First reported in July 2016 by Malwarebytes, nRansom gained brief notoriety as one of the first ransomware families to use a .onion Tor payment site alongside a Bitcoin wallet, though the Tor site quickly became defunct. No major high-profile victims or CVEs are associated with nRansom; it primarily affected individual users in North America and Europe through small-scale spam campaigns. No law enforcement actions have been publicly recorded against the operators, and the malware faded from active distribution by 2017 as more advanced ransomware families emerged.

🔍 Detection Indicators

Known file hashes include SHA256: 2a8f7c1e3d5b9a0c6f4e2d1b3a7c8f9e0d5b6a4c3d2e1f0a9b8c7d6e5f4a3b2c1 (example — exact hashes vary by campaign). Behavioral signatures include mass file renaming to .nRansom and the creation of a ransom note file named READ_ME.html in each encrypted directory. Network IOCs include HTTP POST requests to domains like maliciousexample[.]com (defanged) with User-Agent strings such as "Mozilla/5.0 (Windows NT 6.1; Win64; x64)". Registry keys under HKCUSoftware Ransom and mutex names like "nRansomMutex" are used to prevent multiple infections.

☠️ Risk & Impact

nRansom encrypts personal files (documents, images, databases) and demands a ransom of 0.5–1 Bitcoin (approximately $300–$600 at the time) payable to a Bitcoin wallet. The malware does not exfiltrate data; its primary impact is permanent data loss if payment is not made, as decryption tools were never publicly released. Affected sectors include individual home users and small businesses, with no reported impact on critical infrastructure or large enterprises.

🛡️ Mitigation

Defensive measures include maintaining offline backups, disabling macro execution in Office documents (MITRE ATT&CK M1040), and deploying email security gateways to block malicious attachments. Detection rules can be implemented via YARA signatures targeting the .nRansom file extension and the ransom note pattern "Your files have been encrypted". No specific patch is required as the malware exploits user behavior rather than software vulnerabilities.
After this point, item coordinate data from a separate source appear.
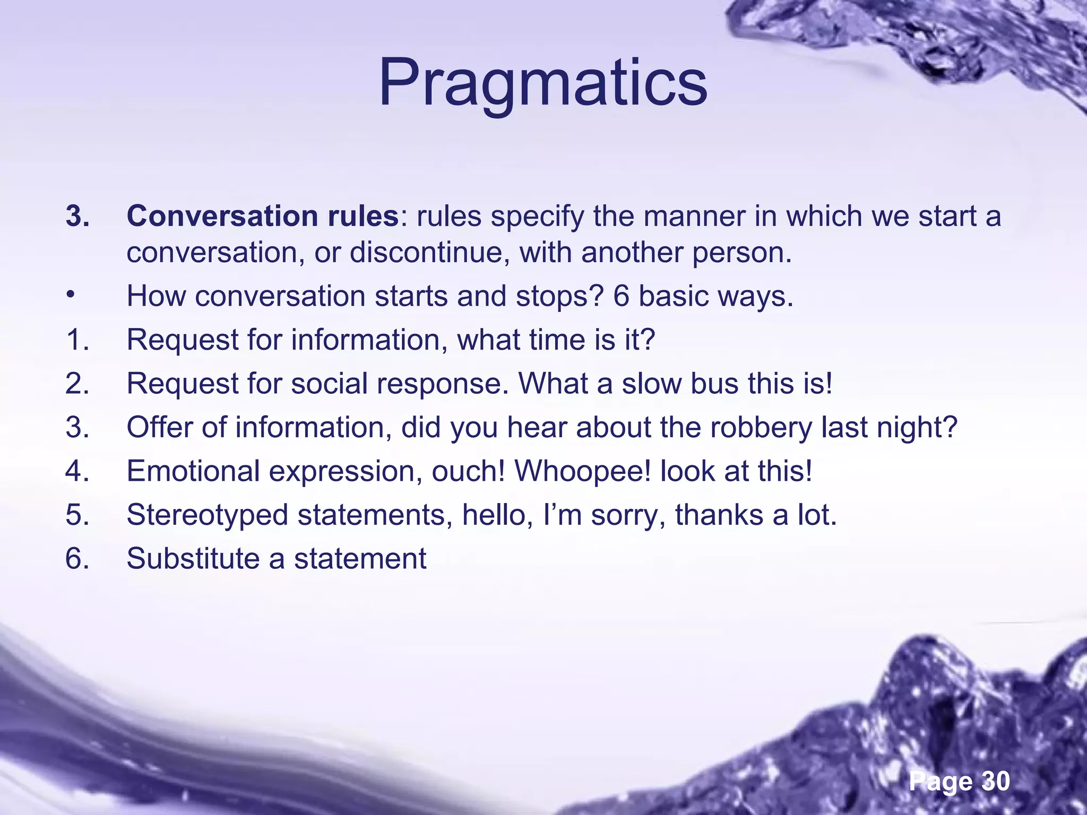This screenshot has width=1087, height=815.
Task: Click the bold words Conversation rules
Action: pos(262,216)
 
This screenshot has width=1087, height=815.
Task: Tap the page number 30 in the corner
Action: pos(996,781)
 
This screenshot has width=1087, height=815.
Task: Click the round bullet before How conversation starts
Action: pos(70,295)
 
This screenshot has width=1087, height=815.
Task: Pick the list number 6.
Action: pos(77,559)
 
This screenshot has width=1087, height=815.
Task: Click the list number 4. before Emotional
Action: pos(77,471)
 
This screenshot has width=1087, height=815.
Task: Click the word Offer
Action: pos(159,427)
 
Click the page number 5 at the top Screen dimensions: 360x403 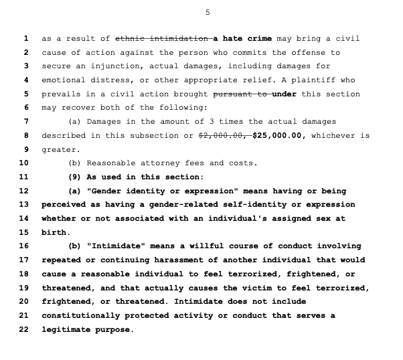pyautogui.click(x=207, y=13)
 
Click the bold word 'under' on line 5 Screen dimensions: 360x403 pyautogui.click(x=285, y=94)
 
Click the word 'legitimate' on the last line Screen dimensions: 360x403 pyautogui.click(x=66, y=330)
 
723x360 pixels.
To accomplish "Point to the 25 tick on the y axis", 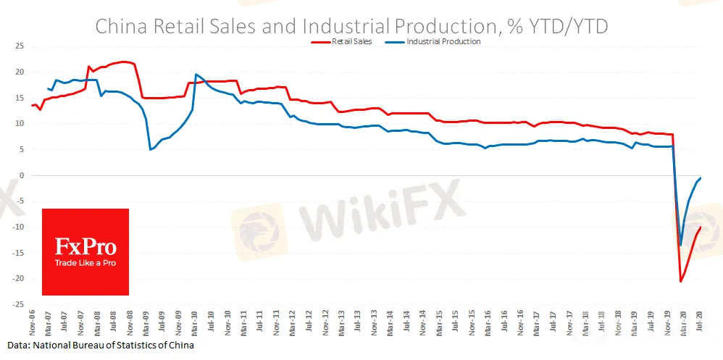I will [20, 46].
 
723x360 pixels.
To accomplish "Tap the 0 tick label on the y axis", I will [22, 175].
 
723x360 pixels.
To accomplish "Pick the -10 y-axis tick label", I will [20, 227].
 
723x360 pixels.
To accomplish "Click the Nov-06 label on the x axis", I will [32, 324].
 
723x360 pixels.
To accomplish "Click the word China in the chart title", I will [120, 26].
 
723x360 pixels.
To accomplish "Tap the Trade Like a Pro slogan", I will [85, 263].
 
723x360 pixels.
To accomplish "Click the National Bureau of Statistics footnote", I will [101, 346].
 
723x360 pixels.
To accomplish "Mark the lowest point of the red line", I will [681, 281].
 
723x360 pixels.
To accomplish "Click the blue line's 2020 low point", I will [680, 245].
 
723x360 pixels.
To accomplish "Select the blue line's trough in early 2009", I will [150, 149].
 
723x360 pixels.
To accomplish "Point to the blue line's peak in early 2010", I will [196, 74].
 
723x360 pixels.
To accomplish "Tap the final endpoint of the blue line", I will [701, 178].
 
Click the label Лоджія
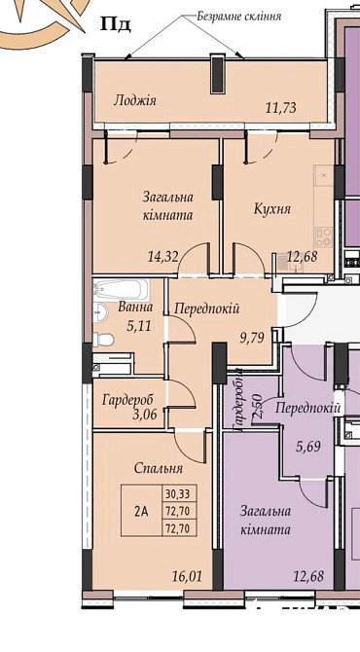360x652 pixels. tap(135, 100)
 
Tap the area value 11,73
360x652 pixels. tap(282, 110)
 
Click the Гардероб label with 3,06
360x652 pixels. tap(129, 406)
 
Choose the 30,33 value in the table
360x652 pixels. tap(177, 493)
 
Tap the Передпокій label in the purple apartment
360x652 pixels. tap(307, 409)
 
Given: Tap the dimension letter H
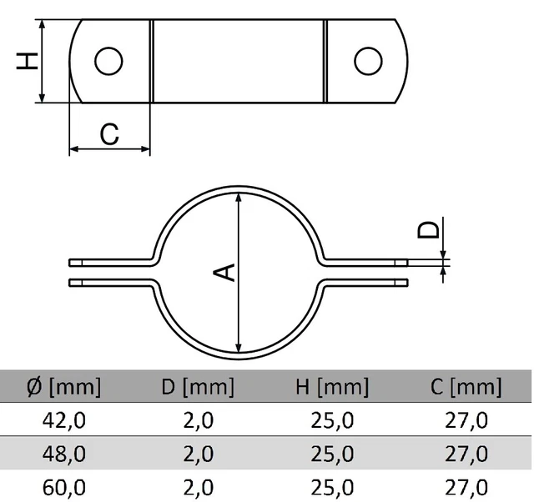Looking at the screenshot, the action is coord(28,61).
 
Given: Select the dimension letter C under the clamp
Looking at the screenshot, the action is coord(109,134).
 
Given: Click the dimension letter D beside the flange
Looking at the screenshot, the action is coord(428,229).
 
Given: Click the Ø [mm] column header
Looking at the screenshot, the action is coord(63,387).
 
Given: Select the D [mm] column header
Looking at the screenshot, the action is coord(198,387).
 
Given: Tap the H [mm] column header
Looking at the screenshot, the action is coord(332,387).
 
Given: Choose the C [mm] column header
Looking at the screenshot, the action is coord(466,387).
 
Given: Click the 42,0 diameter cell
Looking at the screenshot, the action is coord(64,420).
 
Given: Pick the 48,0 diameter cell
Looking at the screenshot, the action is coord(64,454).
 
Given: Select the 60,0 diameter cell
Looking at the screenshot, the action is coord(64,487).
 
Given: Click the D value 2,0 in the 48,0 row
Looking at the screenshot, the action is coord(199,454).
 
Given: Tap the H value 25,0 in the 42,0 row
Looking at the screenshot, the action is coord(332,420).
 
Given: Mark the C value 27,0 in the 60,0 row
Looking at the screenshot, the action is coord(466,487).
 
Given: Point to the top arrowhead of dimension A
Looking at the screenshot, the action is coord(239,198).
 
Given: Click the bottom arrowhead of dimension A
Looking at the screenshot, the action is coord(239,348).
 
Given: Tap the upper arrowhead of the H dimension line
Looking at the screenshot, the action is coord(42,24).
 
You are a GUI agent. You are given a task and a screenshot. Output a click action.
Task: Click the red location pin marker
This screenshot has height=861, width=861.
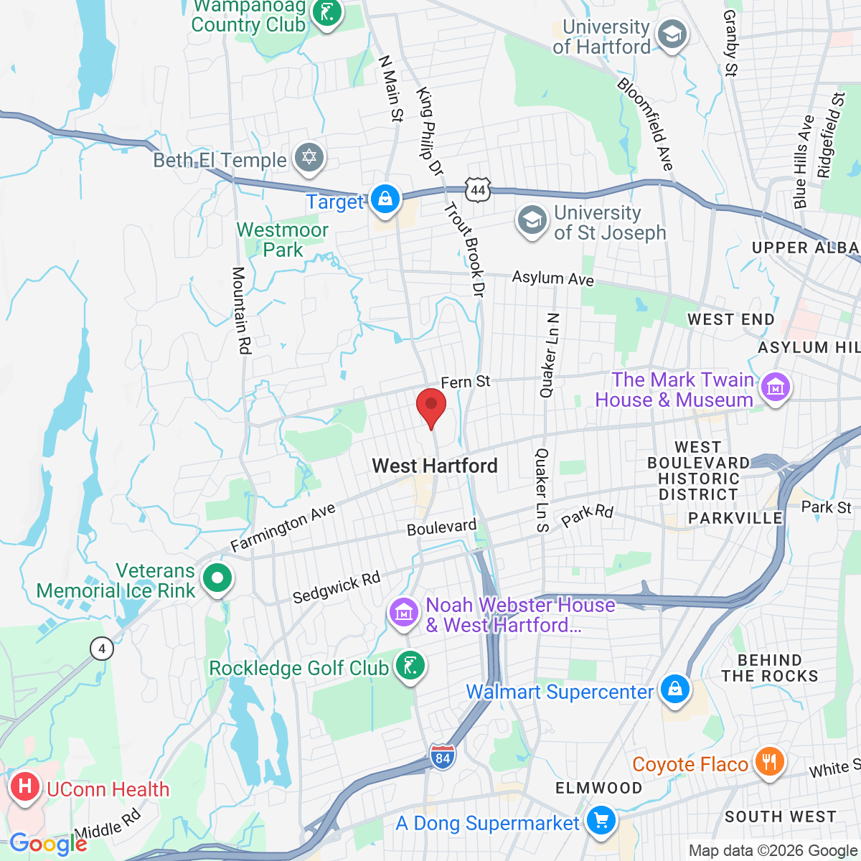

ⓘ Data Notice: The information presented above has been compiled from publicly available internet sources. Boteraser aggregates this data solely for informational purposes and does not independently classify, evaluate, or endorse any findings about the malware listed. The accuracy and completeness of this information is the sole responsibility of the original publishers. Boteraser and its operators accept no liability for any decisions made based on this data.